La feuille blanche pour l'écrivain, la toile vierge pour le peintre, le bloc informe pour le sculpteur... sont à l'image du vide intérieur, du “ manque à être ” qui dérange l'artiste et le pousse à se dépasser.
C'est ainsi, pour combler cet état d'insatisfaction qui le tenaille et quand bien même il se sent petit, vulnérable, qu'au risque de se perdre, il se jette à corps perdu dans ce vide plein de toutes les potentialités. Partagé entre son désir d'indépendance à l'égard du monde extérieur et son besoin légitime d'y participer, il tente alors de résoudre ce conflit en puisant toute son énergie pour mettre en œuvre l'acte créatif qui seul sait répondre à ces deux tendances et pourra l'amener jusqu'au sublime.
En art comme en religion
Il joue gros : échapper à sa condition, côtoyer les Muses n'est pas donné aux tièdes, l'illusion est partout qui le guette, les nuages du narcissisme (primaire) peuvent à jamais l'égarer, mais a-t-il vraiment le choix ? La pulsion qui le pousse ne connaît pas de répit, ne pas l'extérioriser, ne pas l'utiliser pour des buts élevés, c'est donner libre champ à toutes les déviances ou s'enfermer dans les affres du refoulement. D'ailleurs, il voudrait échapper à son sort qu'il ne le pourrait car celui qui a l'audace de s'engager sur les chemins de la création ne peut plus retourner en arrière. Il entre en art comme on entre en religion, son métier devient un sacerdoce et sa vie une quête de tous les instants. Avec le temps, par le geste répété et gratuit, il apprend à affiner sa sensibilité et à laisser parler sa nature profonde. Comme il s'est nourri de l'image de l'autre, la nature, la forme extérieure, jusqu'à la parfaite imitation, jusqu'à la parfaite identification, il peut maintenant projeter à l'extérieur ce qui lui tient vraiment à cœur. Chaque œuvre révèle un aspect de lui-même et traduit la qualité de sa relation avec l'Univers. Jour après jour, il se découvre des talents insoupçonnés, devant ses yeux ébahis son esprit et ses mains font chanter la matière.
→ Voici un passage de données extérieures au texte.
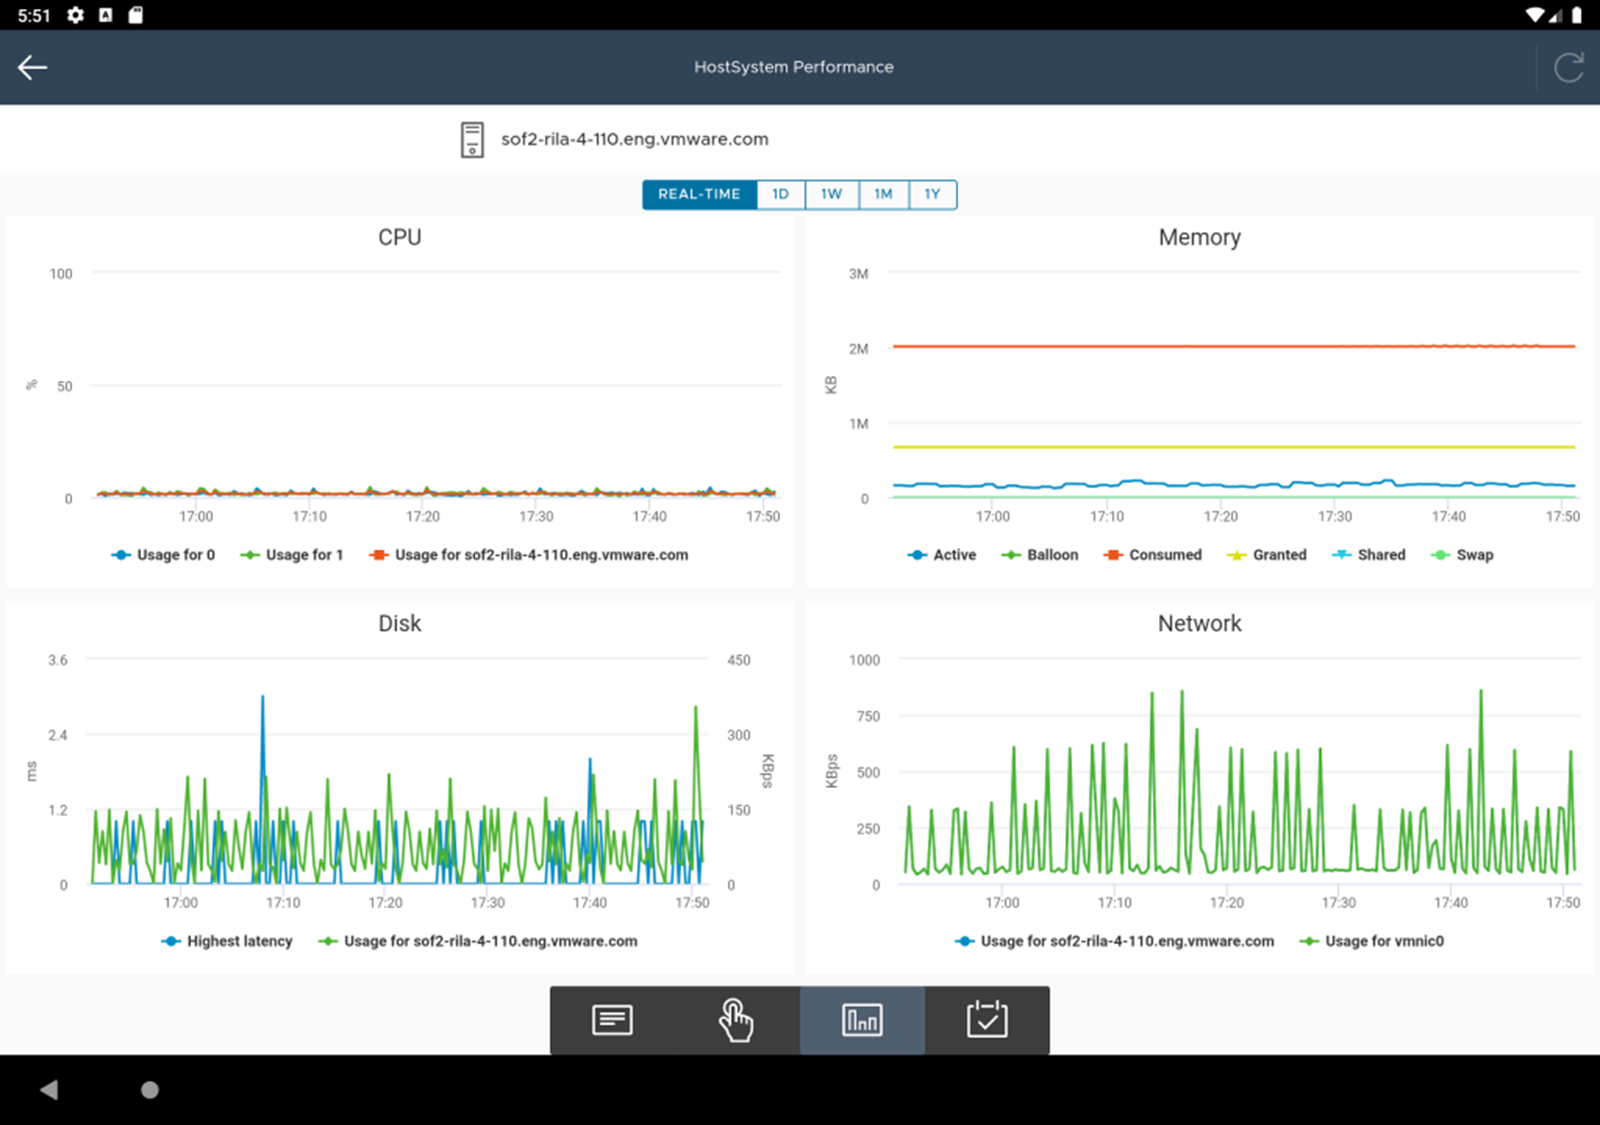1600x1125 pixels.
Task: Hide the Granted series in Memory chart
Action: pos(1267,555)
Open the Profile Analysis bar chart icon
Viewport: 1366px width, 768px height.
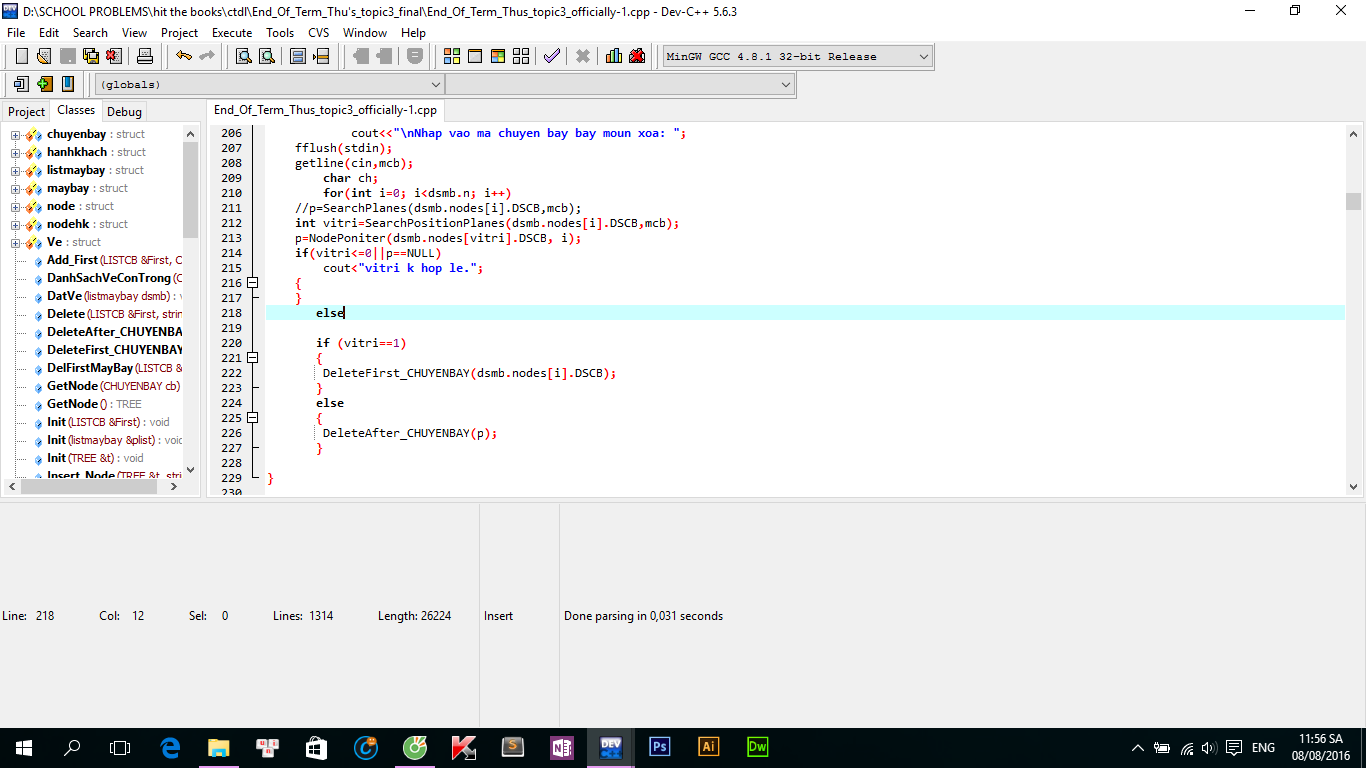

Telle une “ auto-didactique ”
La joie et le plaisir de pouvoir s'exprimer pleinement supplantent toutes ses souffrances et le dynamisent. Un monde nouveau s'offre à lui ; certes il reste insatisfait car tout est à reconnaître, à reconquérir, mais, désormais, pour avoir trempé sa conscience dans le feu de l'expérience, en toute humilité, il accepte et comprend cet état d'insatisfaction comme le moteur de ses aspirations. À l'instar de ses créations, il devient l'artisan créateur de sa vie, l'approche de son art se confond avec l'approche de son être. Dès lors, plus rien ne peut l'arrêter, le voilà en marche pour réaliser son chef-d’œuvre : les retrouvailles avec lui-même, telle une “ auto-didactique ”.